Land Classification and Land Use

After the completion of my Geo-referencing tasks (years 1995, 1975, and 1959), I was given the option between more Geo-referencing (1965) or a slightly different route, which consisted of creating a method to classify land types and land uses. If it wasn’t obvious by the title, I chose Geo-referencing 1965…

Land classification is the method of determining what a feature is on imagery purely based on pixel value (pixel value can be interpreted differently depending on the situation). This allows for a colorful rendition and separation, which results in an easy to read and visualize context of where different features are located. Results can vary and are heavily reliant on image quality. The lower quality the image or imagery, the more generalization and inaccuracy of the classifications.

Anyway, land classification can be simple and it can also be quite difficult. If you are using tools that already exist, or software that are built to classify imagery, you can easily begin land classification/land use. If you are using preexisting material it will quickly become a matter of finding the right combination of numbers in order to get the classifications you want. This method is not too difficult, just more tedious in regards to acquiring your result. However, if you approach it from scratch, it will be significantly more engaging. In order to approach it from the bottom up, you have to essentially dissect the process. You have to analyze your imagery, extract pixel values, group the pixel values, combine all of them into a single file, and finally symbolize them based on attribution or pixel value which was recorded earlier. It is much easier said than done.

I am currently approaching the task via already created tools, however if I had a choice in the matter, I would have approached it via the bottom up method and attempted to create it from scratch as there is more learning in that and it is much more appealing to me. Regardless, I am creating info files, or files that contain the numbers, ranges, and classifications I am using to determine good land classifications. In contrast to what I stated earlier, this is quite difficult for me as the imagery is low quality and I am not a fan of continuously typing in ranges until I thread the needle.

The current tool I am using is the reclassify tool that is available through the ESRI suite and it requires the Spatial Analyst extension. This tool allows for the input of a single image, ranges you would like to use to classify the selected image, and output file. After much testing, I am pretty sure there can only be a maximum of 24 classifications (which is probably more than enough). In addition, the tool can be batch ran (as most ESRI tools can be), which means it can be run on multiple images at once. This is a much needed features for many situations, as I presume most times, individuals are not going to classify one image and be done (or at least I am not going to be one and done).

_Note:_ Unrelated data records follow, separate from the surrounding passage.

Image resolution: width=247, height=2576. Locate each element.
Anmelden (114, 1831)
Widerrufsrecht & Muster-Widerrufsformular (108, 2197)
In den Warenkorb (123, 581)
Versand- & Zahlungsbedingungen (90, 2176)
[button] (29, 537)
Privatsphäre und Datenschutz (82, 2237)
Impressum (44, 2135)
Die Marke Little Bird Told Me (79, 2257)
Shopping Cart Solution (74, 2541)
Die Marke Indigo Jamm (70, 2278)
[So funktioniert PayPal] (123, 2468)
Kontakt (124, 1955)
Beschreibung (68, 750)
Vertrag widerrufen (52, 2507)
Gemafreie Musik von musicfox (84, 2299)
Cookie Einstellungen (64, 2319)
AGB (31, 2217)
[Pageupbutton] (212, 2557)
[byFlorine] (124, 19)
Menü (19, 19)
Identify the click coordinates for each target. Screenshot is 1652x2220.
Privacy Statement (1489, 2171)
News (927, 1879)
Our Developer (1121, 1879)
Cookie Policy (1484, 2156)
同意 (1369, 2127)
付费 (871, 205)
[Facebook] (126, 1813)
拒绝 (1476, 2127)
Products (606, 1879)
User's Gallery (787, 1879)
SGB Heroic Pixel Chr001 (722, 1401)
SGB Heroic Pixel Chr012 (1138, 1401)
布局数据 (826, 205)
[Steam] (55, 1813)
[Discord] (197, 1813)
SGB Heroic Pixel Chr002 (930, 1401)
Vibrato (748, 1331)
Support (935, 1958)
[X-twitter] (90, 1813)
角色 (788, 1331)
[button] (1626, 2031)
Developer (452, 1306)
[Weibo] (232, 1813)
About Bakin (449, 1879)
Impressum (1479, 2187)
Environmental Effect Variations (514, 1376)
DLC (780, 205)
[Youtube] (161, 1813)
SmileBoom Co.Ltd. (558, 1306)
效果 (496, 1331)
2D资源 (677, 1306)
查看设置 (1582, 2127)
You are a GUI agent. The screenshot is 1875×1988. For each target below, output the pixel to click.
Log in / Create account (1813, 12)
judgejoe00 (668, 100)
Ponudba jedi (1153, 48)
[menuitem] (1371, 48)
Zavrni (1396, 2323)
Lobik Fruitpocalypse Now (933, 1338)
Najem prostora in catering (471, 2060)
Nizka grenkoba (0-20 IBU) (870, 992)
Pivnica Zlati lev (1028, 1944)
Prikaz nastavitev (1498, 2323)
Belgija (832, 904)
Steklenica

That is an image that was reclassified using the reclassify tool. I am not sure how good of a classification this is as I have not fully grasped the tool yet and every time I give it ranges, it spits out the same generic ranges that I did not input (which is a bit frustrating, but it comes with the territory). I am sure it is human error though and not the tool messing up. I am not sure what the final result is supposed to be, but I will be sure to fill you in once I achieve it (if I ever do…).

Understanding Projections: Geo-referencing

Recently I started working on the year 1959, which is currently the last set of images I have to work on.

1959 was a unique set compared to 1975 and 1995 for a few reasons. The first reason being related to the significant difference in development, which is obvious due to how far back in time the images were taken. The second reason is probably common among Geo-referencing projects, but I have not encountered it until this year. The set was split into two types of images: Geo-referenced or projected images and non-referenced or non-projected images. The projected images are similar to the images I have completed in 1975 and 1995, they were already projected to the desired coordinate system and allowed for immediate Geo-referencing. The non-referenced images are a little more difficult.

These images would gray out the toolbar and not allow for any Geo-referencing. At first I was a bit confused, but quickly started brainstorming ideas. My first idea came in the form of projecting them to the same coordinate system as the data frame. Unfortunately, due to the size of the images, projecting these images was impossible on the machine I had (16 GB of RAM). Nearly instantly the tools would fail. However, I thought this had to be the reason, so I continued to experiment with different ways to project the images. The next was to project to an intermediate coordinate system, then proceed to the more advanced system in hopes of reducing the burden, but that also fizzled out. It seems that no matter what system you are coming from (although I don’t fully understand geographic transformations), it attempts to perform the full process. Running out of ideas, I tried one final solution. I thought that perhaps the size of the images were the reason and decided to slim them down by splitting them into eight sections. After creating a few scripts that would split every image, which went smoothly, it approached the projection part of the script and crashed nearly instantly (although it may have lasted slightly longer).

 

After none of my ideas worked, I decided to restart the computer…and that worked. Even though the images are not the same coordinate system as the data frame, I can still add control points, fit to display, etc. This was a bit frustrating since it was such a simple solution, but the lesson here is that it is best to try the simplest solution before trying the more difficult ideas.

After talking with a few people, the coordinate system should be irrelevant because as soon as you begin Geo-referencing the image should convert to that of the data frame and even that will not matter in the end. Once the images are completed another individual will tether or mosaic them together and assign a coordinate system that way, which will result in the current coordinate system being overwritten.